The drums of a trade war with China are beating more loudly in Congress this week. Sen. Chuck Schumer, D-N.Y., is threatening to introduce a bill in the next two weeks that would raise tariffs on imports from China if it does not quickly appreciate the value of its currency, the yuan.
The argument behind the bill is that an artificially cheap yuan makes Chinese goods too attractive for struggling American consumers, to the disadvantage of certain U.S. companies that would prefer to charge us higher prices, while it stifles U.S. exports to China.
The latest monthly trade report, released last week by the U.S. Department of Commerce, should give pause to those who want to punish China for its currency policies. (Check out Exhibits 14 and 14a.)
In the first four months of 2010, compared to the same period in 2009, U.S. exports of goods and services to China were up 41 percent. That is twice the rate of growth of our exports to the rest of the world excluding China.
Meanwhile, imports from China were up 14 percent year-to-date, compared to a 25 percent increase in imports from the rest of the world.
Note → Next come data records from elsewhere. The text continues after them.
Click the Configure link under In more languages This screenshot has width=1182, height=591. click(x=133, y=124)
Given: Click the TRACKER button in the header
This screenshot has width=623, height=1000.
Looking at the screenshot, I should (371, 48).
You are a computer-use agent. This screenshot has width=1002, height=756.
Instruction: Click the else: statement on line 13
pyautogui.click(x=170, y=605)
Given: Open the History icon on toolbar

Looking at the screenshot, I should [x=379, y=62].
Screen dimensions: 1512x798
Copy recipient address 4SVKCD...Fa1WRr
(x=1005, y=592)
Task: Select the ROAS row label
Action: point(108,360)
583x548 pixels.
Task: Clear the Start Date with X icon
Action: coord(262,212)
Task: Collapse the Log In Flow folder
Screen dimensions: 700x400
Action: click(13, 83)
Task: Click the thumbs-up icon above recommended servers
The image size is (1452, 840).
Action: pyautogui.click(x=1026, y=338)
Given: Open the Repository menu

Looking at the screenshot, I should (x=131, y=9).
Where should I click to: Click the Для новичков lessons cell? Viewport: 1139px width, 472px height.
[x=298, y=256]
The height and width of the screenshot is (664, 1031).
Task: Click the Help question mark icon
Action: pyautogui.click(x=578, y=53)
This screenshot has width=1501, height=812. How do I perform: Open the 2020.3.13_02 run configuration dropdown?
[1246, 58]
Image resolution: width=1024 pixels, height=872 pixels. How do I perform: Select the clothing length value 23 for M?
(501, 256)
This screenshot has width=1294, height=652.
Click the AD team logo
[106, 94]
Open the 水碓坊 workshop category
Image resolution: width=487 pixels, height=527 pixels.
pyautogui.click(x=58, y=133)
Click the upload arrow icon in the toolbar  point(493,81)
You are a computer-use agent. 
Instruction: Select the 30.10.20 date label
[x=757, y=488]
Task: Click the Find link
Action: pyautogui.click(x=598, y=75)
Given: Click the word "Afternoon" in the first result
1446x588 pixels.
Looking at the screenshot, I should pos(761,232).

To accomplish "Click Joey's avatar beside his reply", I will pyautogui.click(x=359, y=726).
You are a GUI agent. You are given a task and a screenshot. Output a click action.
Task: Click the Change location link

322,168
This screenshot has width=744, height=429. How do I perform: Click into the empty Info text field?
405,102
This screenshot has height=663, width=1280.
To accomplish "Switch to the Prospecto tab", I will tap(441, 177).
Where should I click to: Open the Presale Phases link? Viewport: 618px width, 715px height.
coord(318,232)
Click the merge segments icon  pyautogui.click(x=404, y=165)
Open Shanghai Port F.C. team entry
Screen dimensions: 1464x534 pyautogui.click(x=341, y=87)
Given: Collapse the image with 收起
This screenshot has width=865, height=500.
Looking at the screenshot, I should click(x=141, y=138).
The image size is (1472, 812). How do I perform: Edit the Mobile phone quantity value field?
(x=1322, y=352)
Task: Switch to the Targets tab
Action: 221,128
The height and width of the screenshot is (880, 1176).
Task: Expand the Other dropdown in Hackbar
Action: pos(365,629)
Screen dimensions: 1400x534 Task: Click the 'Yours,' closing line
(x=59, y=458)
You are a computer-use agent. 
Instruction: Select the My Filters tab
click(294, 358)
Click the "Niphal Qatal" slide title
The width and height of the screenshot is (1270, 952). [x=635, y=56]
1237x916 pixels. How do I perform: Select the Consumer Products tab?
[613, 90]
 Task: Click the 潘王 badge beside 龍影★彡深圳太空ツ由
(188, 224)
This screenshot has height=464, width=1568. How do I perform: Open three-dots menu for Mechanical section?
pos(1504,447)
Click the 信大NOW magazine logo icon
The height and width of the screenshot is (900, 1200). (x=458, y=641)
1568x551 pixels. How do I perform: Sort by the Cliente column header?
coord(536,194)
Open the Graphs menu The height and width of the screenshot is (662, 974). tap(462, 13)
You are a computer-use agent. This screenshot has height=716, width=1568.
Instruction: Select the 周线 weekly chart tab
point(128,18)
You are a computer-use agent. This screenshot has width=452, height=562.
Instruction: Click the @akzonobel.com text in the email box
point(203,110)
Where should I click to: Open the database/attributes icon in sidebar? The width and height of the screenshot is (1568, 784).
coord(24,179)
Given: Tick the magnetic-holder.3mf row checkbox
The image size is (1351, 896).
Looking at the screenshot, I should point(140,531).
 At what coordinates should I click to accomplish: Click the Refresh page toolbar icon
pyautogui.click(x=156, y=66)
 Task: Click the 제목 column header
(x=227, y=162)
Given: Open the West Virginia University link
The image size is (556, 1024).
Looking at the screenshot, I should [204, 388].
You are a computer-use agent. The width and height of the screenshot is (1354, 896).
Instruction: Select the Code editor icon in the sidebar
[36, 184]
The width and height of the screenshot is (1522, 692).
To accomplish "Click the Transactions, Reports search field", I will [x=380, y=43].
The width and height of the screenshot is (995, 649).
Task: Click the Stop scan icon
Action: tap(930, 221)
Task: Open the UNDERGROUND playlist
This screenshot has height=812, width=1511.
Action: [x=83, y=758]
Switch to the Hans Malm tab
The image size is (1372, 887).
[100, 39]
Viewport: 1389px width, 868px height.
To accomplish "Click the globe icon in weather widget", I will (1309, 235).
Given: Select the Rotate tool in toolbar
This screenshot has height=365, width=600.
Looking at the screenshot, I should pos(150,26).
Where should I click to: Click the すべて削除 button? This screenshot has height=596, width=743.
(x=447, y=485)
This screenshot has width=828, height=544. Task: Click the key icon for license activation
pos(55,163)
As a result, while our trade deficit with all other countries grew by 46 percent, from $78 billion to $114 billion, our trade deficit with China grew only 6 percent, from $67 billion to $71 billion.
A more flexible, market-driven yuan would be welcome, for all the reasons we’ve written about at the Center for Trade Policy Studies, but its current rate is not an excuse for raising trade barriers.